РЕЗУЛЬТАТЫ:возбудитель-коричневый разной степени интенсивности,фон-синеватый

11 Выявление возбудителей с помощью люминесцентной микроскопии

Лучше исследовать мазки-отпечатки,а еще лучше-соскобы из поверхности органа,предварительно высушенные чистой тряпкой(больше клеток,чем при отпечатке)-при ОРВИ.При бактериальных инфекциях лучше взятие отпечатков или исследование срезов.

Ход исследования:

-сухую люминесцентную сыворотку растворить в объеме согласно инструкции на ампуле дистиллированной водой

-желательно сыворотку отцентрифугировавть при 3-6 тыс оборотах в мин-30 мин.Разведенную сыворотку можно длительное время хранить в пробирке с резиновой пробкой при температуре 4-10 градС

-непосредственно перед нанесением ее необходимо развести 0,15 М хлористым натрием(рН 7,2-7,4),рабочие разведения готовят рядом двухкратных разведений

-на срез наносится несколько капель сыворотки(окраска производится во влажной камере-чашке Петри,на дно которой наносится увлажненная фильтровальная бумага

-15-30 мин при комнатной температуре

-промыть мазок в 0,15 М хлористом натрии дважды по 10 мин

-мазок подсушить на воздухе

Мазки просматриваются под водной или масляной иммерсией используя специальное нефлюоресцирующее масло или его заменитель,например,диметилфталат.

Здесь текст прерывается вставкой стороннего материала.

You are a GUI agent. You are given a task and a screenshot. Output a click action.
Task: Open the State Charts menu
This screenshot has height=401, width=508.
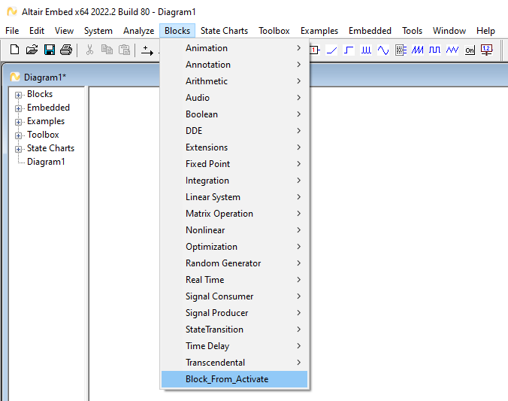click(x=224, y=31)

РЕЗУЛЬТАТЫ:фон темный,некротические клетки и ткани-темно-желтые,участки,содержащие антиген-темно-зеленые.

Применение тканей,залитых в парафин,дает неспецифическую флюоресценцию.Поэтому необходима специальная заливка тканей по методике Санта-Мари.

Заливка в парафин по Санта-Мари:

-фиксация кусочков толщиной до 5 мм в 96% этаноле,охлажденном до 4 град С(50 мл на 1 кус) в закрытом сосуде 1 час при 4 град

-подрезание ткани до толщины 2-4 мм

-продолжение фиксации при 4 град С 15-24 часа

-абсолютный этанол при 4 град С 1-2 часа(четырежды)

-ксилол при 4 град С 1-2 часа-трижды,после чего оставить материал при комнатной температуре

-парафин при 56 град С по 1-2 часа(четырежды)

-резка обычнм способом только флотация на поверпхности воды при 40 град С и кратковременнная.Срезы высушить при 37 град 30 мин(срезы можно хранить при 2 град

С до нескольких недель

-депарафинирование в холодном ксилоле при 4 град С по 10-15 сек(дважды)

-удаление ксилола осторожным движением вверх-вниз в 96 % этаноле при 4 град С по 10-15 сек(трижды)

-удаление спирта в буферном растворе при 4 град С по 1 мин-трижды

-обработка флюоресцентной сывороткой.

ВСЕ МЕТОДЫ ПРОВЕРИТЬ!